[Extracted entries — start]

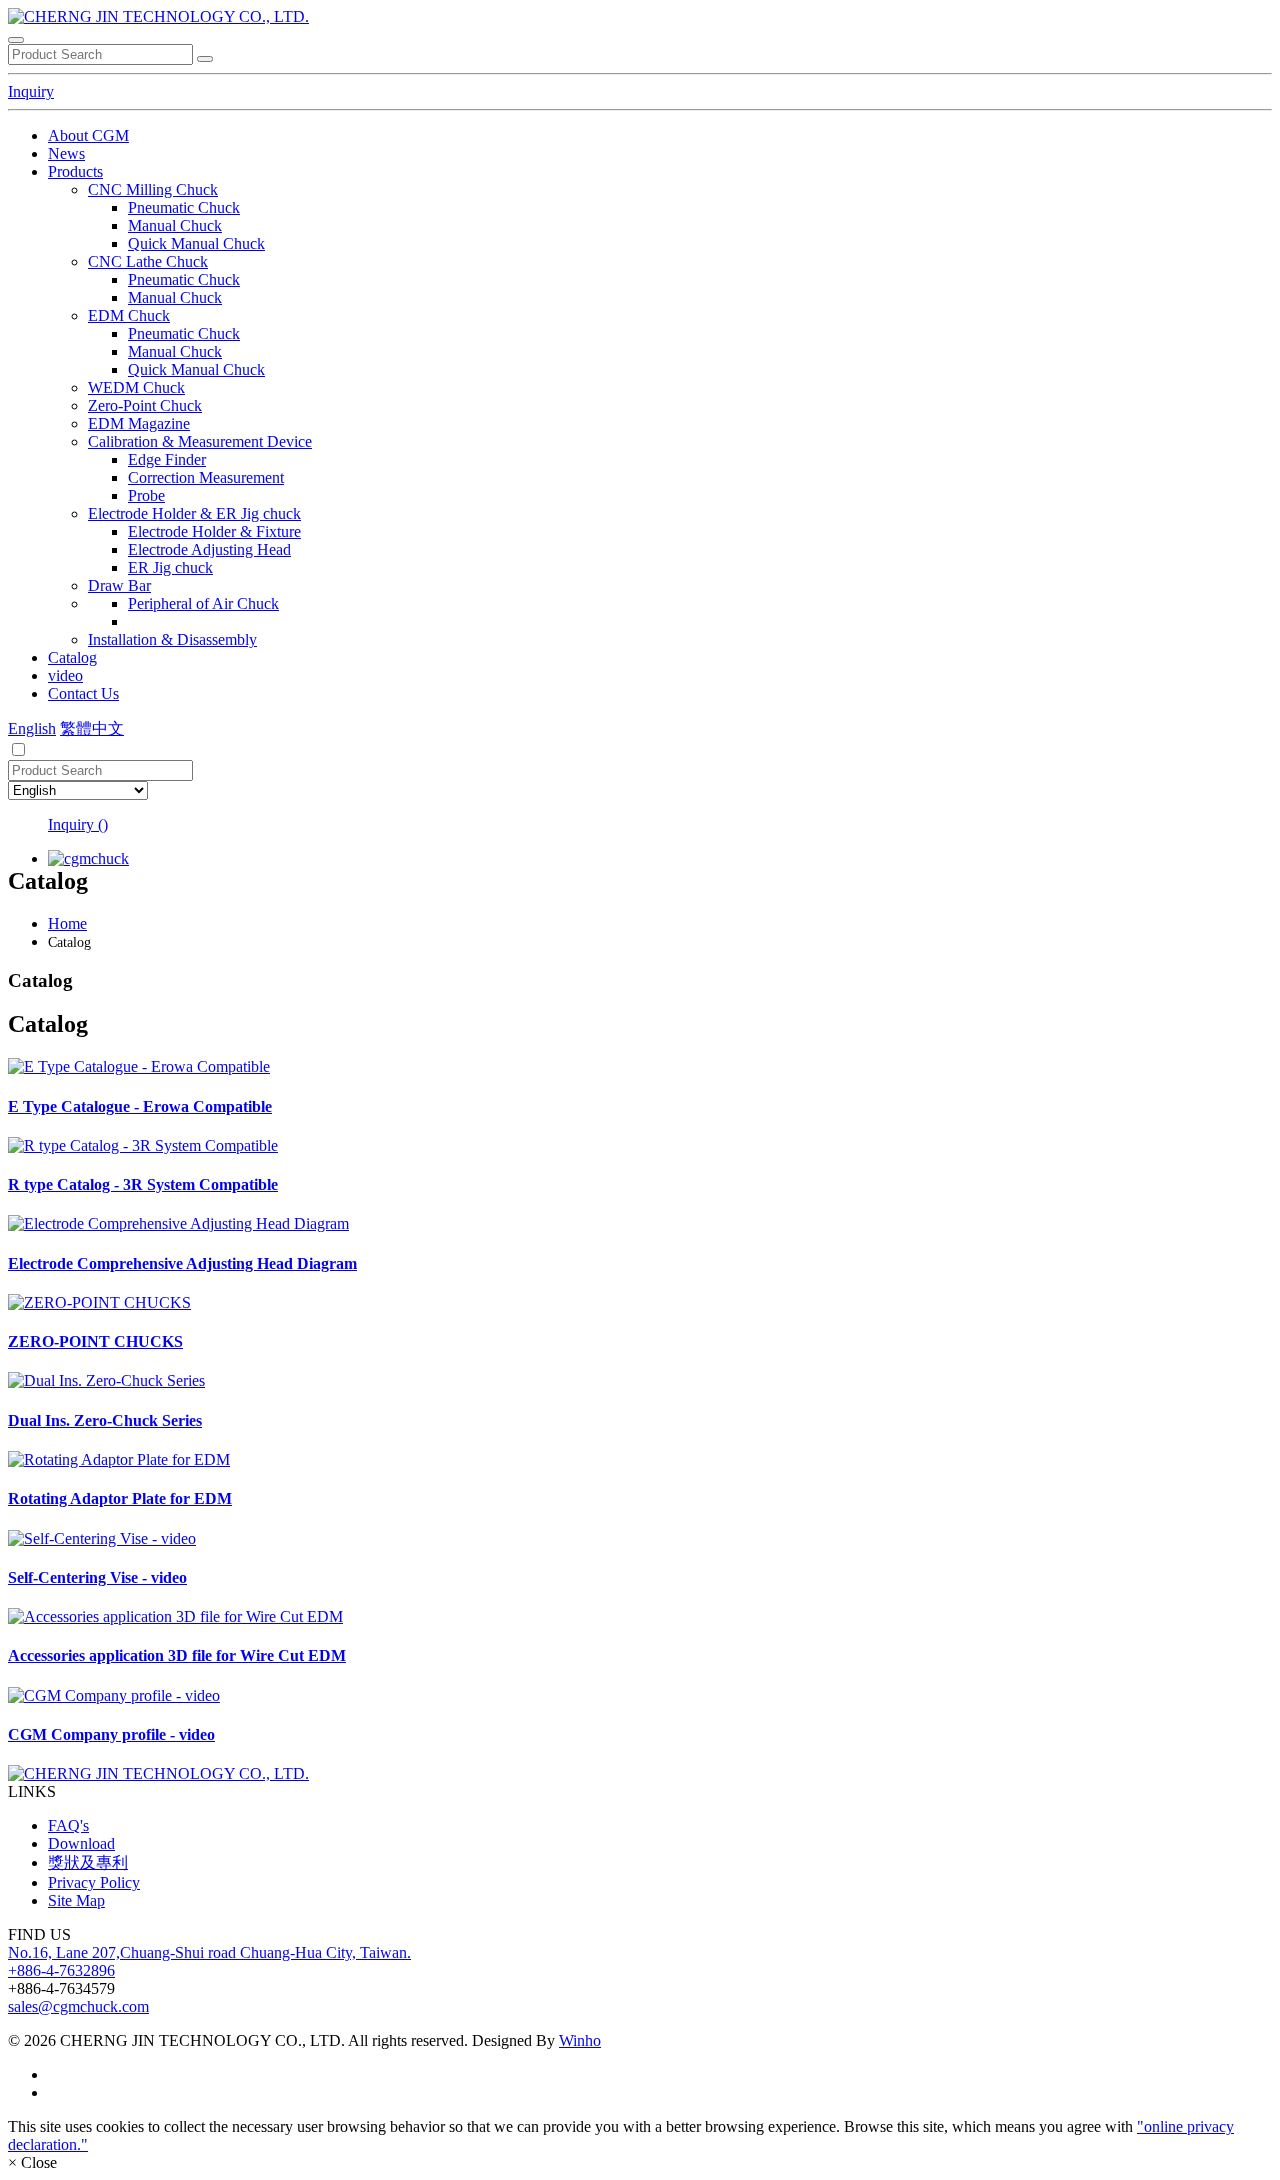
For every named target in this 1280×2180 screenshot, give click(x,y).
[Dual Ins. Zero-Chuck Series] (640, 1381)
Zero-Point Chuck (145, 405)
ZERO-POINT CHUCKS (95, 1341)
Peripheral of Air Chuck (203, 603)
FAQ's (68, 1825)
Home (67, 923)
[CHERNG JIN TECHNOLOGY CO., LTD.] (158, 16)
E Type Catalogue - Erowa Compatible (140, 1106)
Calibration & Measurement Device (200, 441)
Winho (580, 2040)
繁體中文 (92, 728)
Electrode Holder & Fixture (214, 531)
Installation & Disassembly (172, 639)
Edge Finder (167, 459)
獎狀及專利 (88, 1862)
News (66, 153)
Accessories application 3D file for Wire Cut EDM (177, 1655)
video (65, 675)
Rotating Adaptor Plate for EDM (120, 1498)
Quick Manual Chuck (196, 243)
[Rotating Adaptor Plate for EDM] (640, 1460)
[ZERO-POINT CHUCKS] (640, 1303)
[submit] (205, 59)
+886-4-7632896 (61, 1970)
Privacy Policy (94, 1882)
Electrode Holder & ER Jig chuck (194, 513)
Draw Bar (119, 585)
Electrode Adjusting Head (209, 549)
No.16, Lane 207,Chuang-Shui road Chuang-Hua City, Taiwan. (209, 1952)
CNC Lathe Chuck (148, 261)
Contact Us (83, 693)
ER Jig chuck (170, 567)
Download (81, 1843)
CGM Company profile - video (111, 1734)
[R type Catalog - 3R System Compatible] (640, 1146)
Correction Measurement (206, 477)
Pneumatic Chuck (184, 207)
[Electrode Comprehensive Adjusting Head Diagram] (640, 1224)
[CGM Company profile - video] (640, 1696)
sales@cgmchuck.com (78, 2006)
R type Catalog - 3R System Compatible (143, 1184)
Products (75, 171)
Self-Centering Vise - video (97, 1577)
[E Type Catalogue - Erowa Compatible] (640, 1067)
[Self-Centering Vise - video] (640, 1539)
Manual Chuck (175, 225)
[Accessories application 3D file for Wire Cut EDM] (640, 1617)
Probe (146, 495)
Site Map (76, 1900)
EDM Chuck (129, 315)
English (32, 728)
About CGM (88, 135)
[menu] (16, 40)
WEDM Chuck (136, 387)
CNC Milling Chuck (153, 189)
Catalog (72, 657)
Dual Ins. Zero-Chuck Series (105, 1420)
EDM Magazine (139, 423)
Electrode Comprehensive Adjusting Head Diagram (182, 1263)
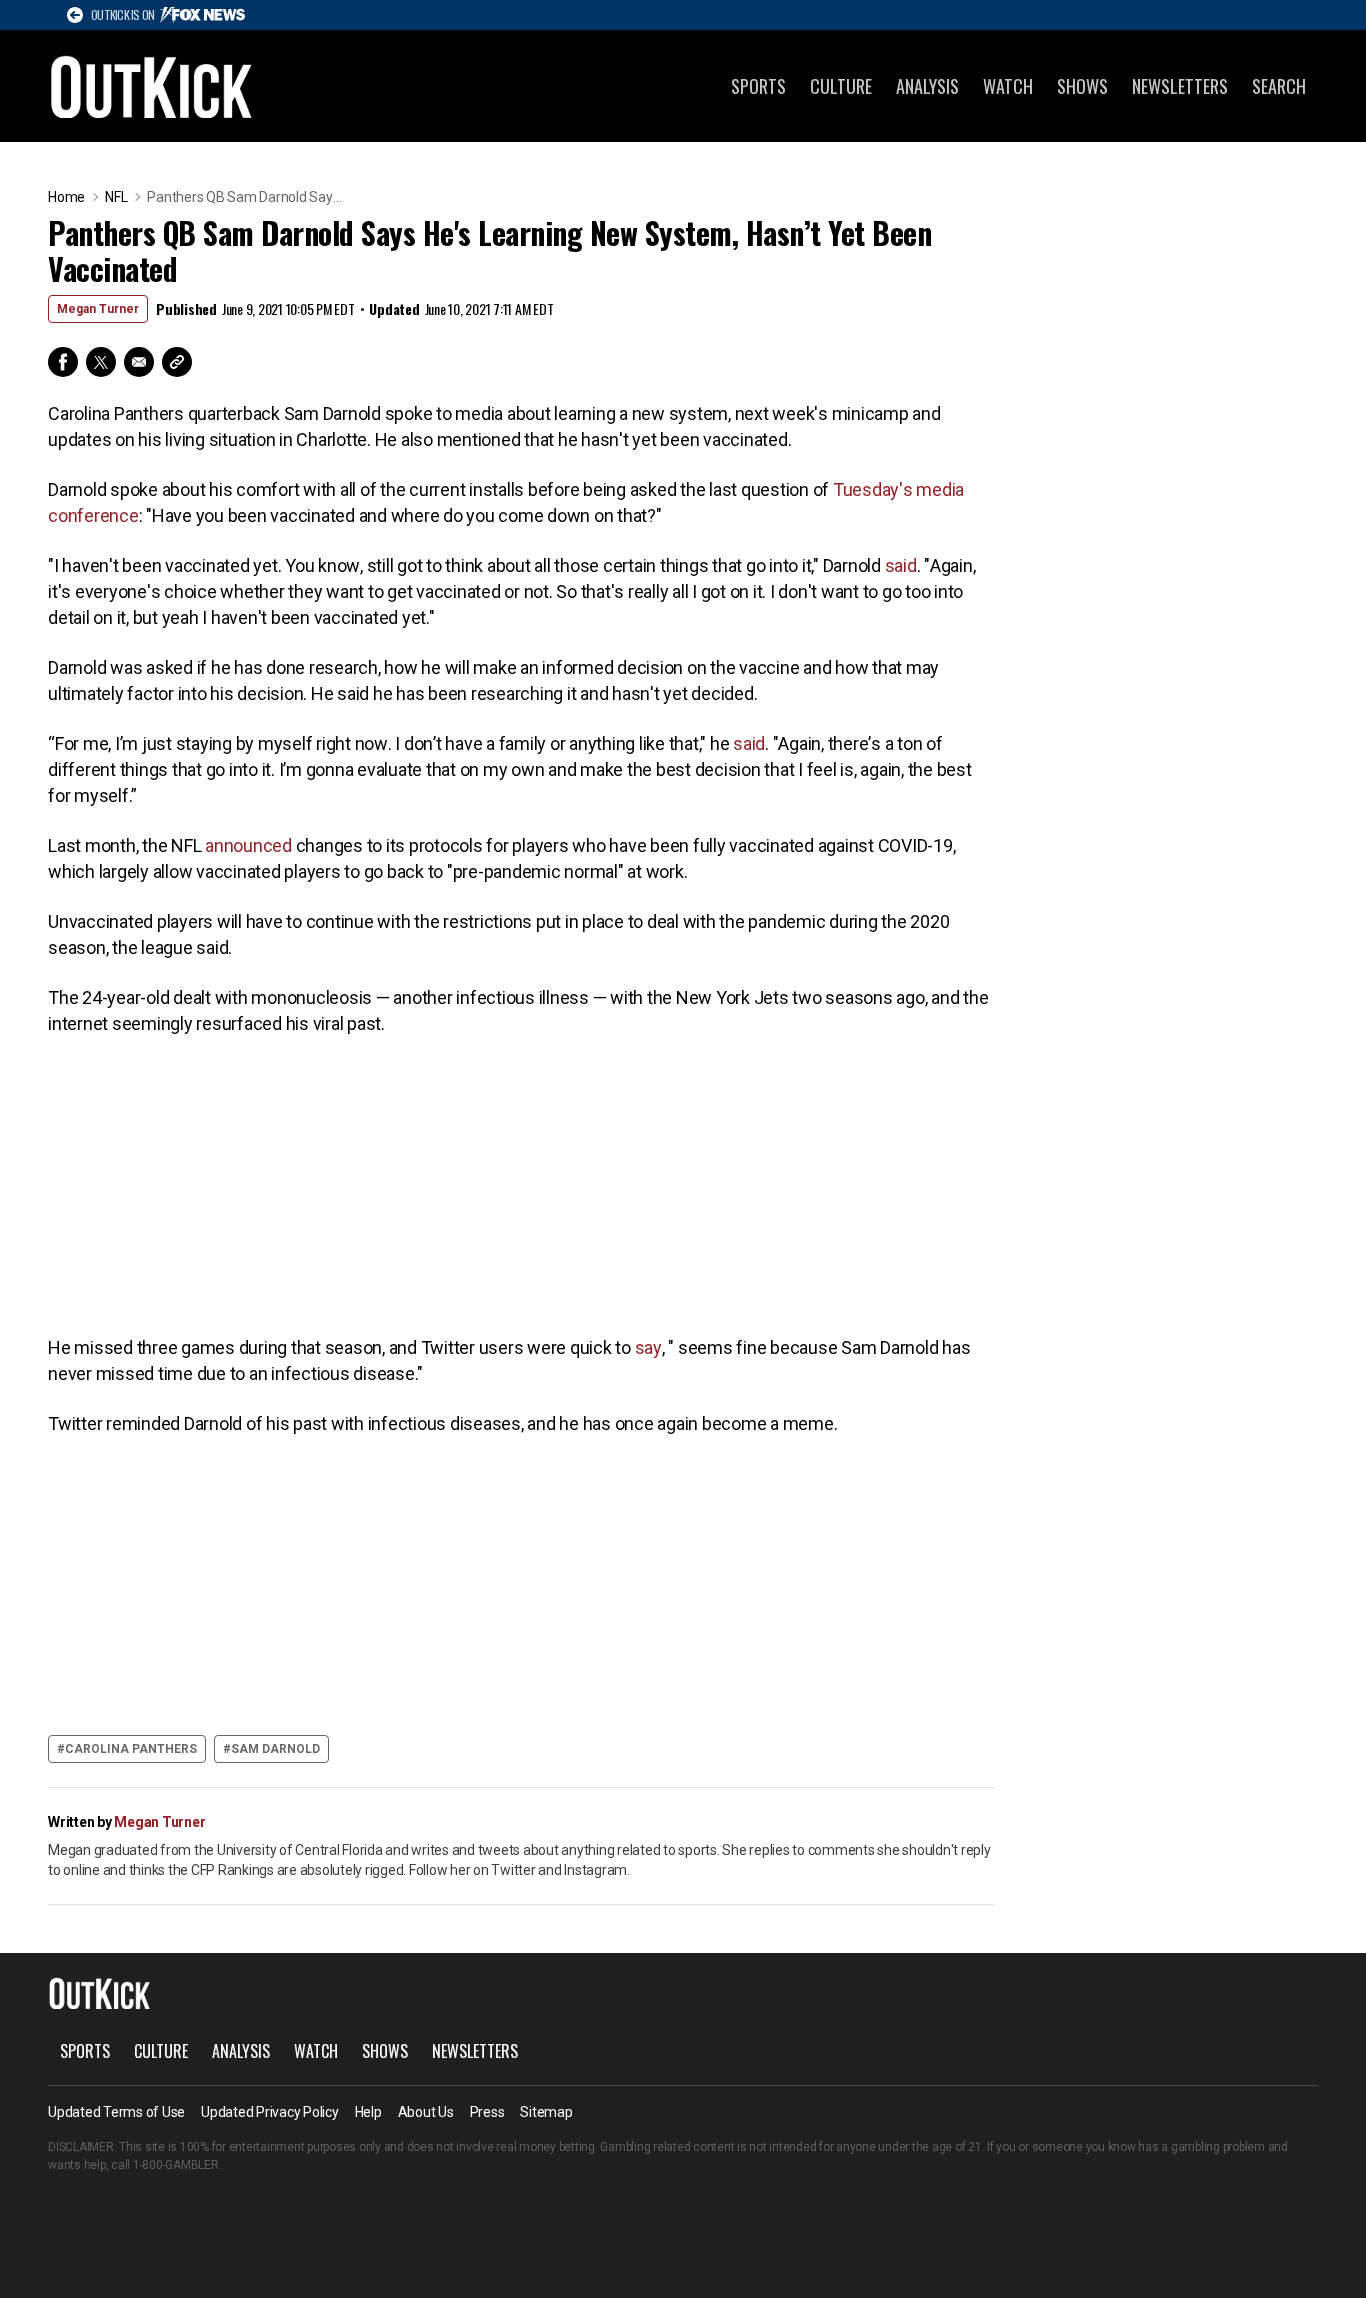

[Extracted entries — finish]

• [What you should do]: Write the records out exactly once more, leaving off the pictures.

• [Answer below]:
For every named target in this 1280×2180 screenshot, give click(x,y).
[Dual Ins. Zero-Chuck Series] (640, 1381)
Zero-Point Chuck (145, 405)
ZERO-POINT CHUCKS (95, 1341)
Peripheral of Air Chuck (203, 603)
FAQ's (68, 1825)
Home (67, 923)
[CHERNG JIN TECHNOLOGY CO., LTD.] (158, 16)
E Type Catalogue - Erowa Compatible (140, 1106)
Calibration & Measurement Device (200, 441)
Winho (580, 2040)
繁體中文 (92, 728)
Electrode Holder & Fixture (214, 531)
Installation & Disassembly (172, 639)
Edge Finder (167, 459)
獎狀及專利 (88, 1862)
News (66, 153)
Accessories application 3D file for Wire Cut EDM (177, 1655)
video (65, 675)
Rotating Adaptor Plate for EDM (120, 1498)
Quick Manual Chuck (196, 243)
[Rotating Adaptor Plate for EDM] (640, 1460)
[ZERO-POINT CHUCKS] (640, 1303)
[submit] (205, 59)
+886-4-7632896 (61, 1970)
Privacy Policy (94, 1882)
Electrode Holder & ER Jig chuck (194, 513)
Draw Bar (119, 585)
Electrode Adjusting Head (209, 549)
No.16, Lane 207,Chuang-Shui road Chuang-Hua City, Taiwan. (209, 1952)
CNC Lathe Chuck (148, 261)
Contact Us (83, 693)
ER Jig chuck (170, 567)
Download (81, 1843)
CGM Company profile - video (111, 1734)
[R type Catalog - 3R System Compatible] (640, 1146)
Correction Measurement (206, 477)
Pneumatic Chuck (184, 207)
[Electrode Comprehensive Adjusting Head Diagram] (640, 1224)
[CGM Company profile - video] (640, 1696)
sales@cgmchuck.com (78, 2006)
R type Catalog - 3R System Compatible (143, 1184)
Products (75, 171)
Self-Centering Vise - video (97, 1577)
[E Type Catalogue - Erowa Compatible] (640, 1067)
[Self-Centering Vise - video] (640, 1539)
Manual Chuck (175, 225)
[Accessories application 3D file for Wire Cut EDM] (640, 1617)
Probe (146, 495)
Site Map (76, 1900)
EDM Chuck (129, 315)
English (32, 728)
About CGM (88, 135)
[menu] (16, 40)
WEDM Chuck (136, 387)
CNC Milling Chuck (153, 189)
Catalog (72, 657)
Dual Ins. Zero-Chuck Series (105, 1420)
EDM Magazine (139, 423)
Electrode Comprehensive Adjusting Head Diagram (182, 1263)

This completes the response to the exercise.